A Winnipeg family is suing the Festival du Voyageur after they say their daughter was injured during a sledding accident on their ice slide two years ago.
In court documents filed February 4, Lynne and Raymond Comeault claim their then 12-year-old daughter sustained "extensive injuries" when she was ejected from her sled and propelled into the air while on the ice slide. She struck her tailbone and head on the path of the ice.
The ice slide is constructed by the festival and tobogganers can sled down an ice covered track at high speeds. The lawsuit claims the slide did not require seatbelts, helmets or any other safety equipment at the time of the accident.
Festival du Voyageur Executive Director Ginette Lavack Walters said the festival is not at liberty to discuss the case because there is a court proceeding.
The documents state that as a result of the accident, the Comeault's daughter sustained a concussion, has migraine-like headaches, sleep deprivation, whiplash, brain injury, misaligned eyes and other injuries. Her injuries resulted in her missing the remainder of her Grade 7 school year and caused her "minimal participation" in her Grade 8 and 9 school years.
The suit alleges the accident was caused by the negligence of the festival including:
- Failure to adequately supervise and monitor the patrons, particularly children.
- Failure to maintain the ice slide in a safe condition.
- Failure to provide safety equipment and training.
Lavack Walters said helmet use is mandatory this year by children under 18 and that requirement was a result of the slide's redesign.
Helmets mandatory this year
"Every year we build a slide a new way and our team is always looking at what safety precautions need to be taken," she said."We offer the use of helmets, there's ample signage saying that children under 18 must wear helmets, and we have supervision on the site all the time."

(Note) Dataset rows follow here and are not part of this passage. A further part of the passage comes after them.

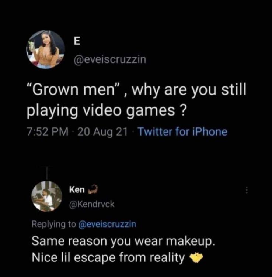Open E's profile picture

tap(46, 49)
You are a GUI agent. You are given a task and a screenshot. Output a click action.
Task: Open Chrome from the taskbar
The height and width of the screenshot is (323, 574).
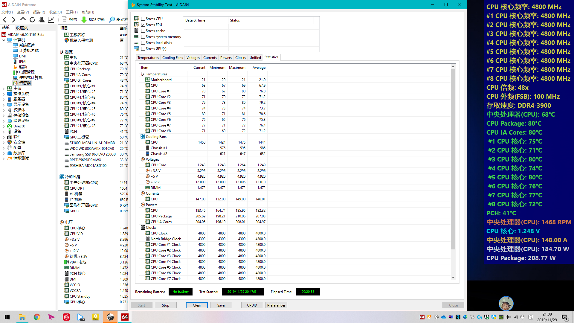click(x=37, y=317)
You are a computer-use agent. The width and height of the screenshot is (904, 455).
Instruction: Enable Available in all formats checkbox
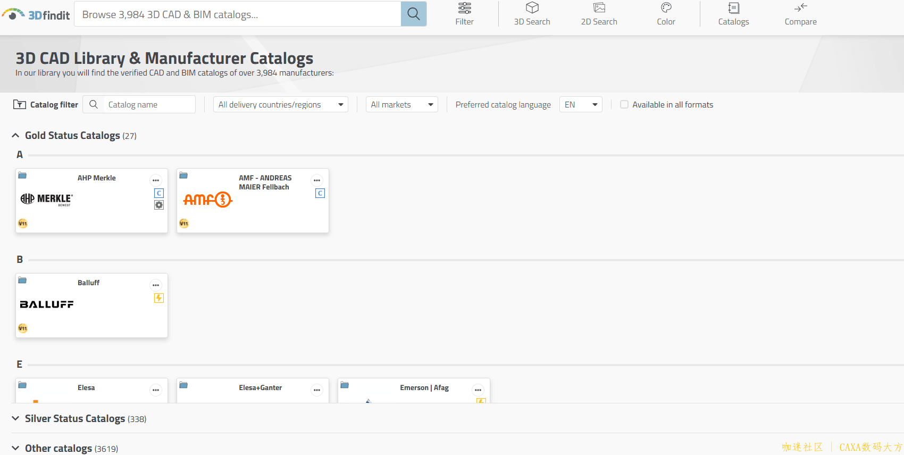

She said the slide was built longer, faster and the sides are higher this year. Helmets are provided by the festival to patrons and they were purchased at Canadian Tire.
The lawsuit claims general, special and pecuniary damages, without specifying dollar amounts, against the corporation that operates the Festival du Voyageur.
The plaintiffs are asking for general damages for pain and suffering, future loss of income and earning capacity to be paid to Manon. Her parents claim general damages for emotional and mental distress, special damages for travel costs, medication and medical care. The suit alleges the parents have incurred loss of income for missing work while caring for Manon and they claim special damages for future costs of caring for her.
The family's lawyer declined to comment on the case.
A statement of defence has not been filed and none of the allegations have been proven in court.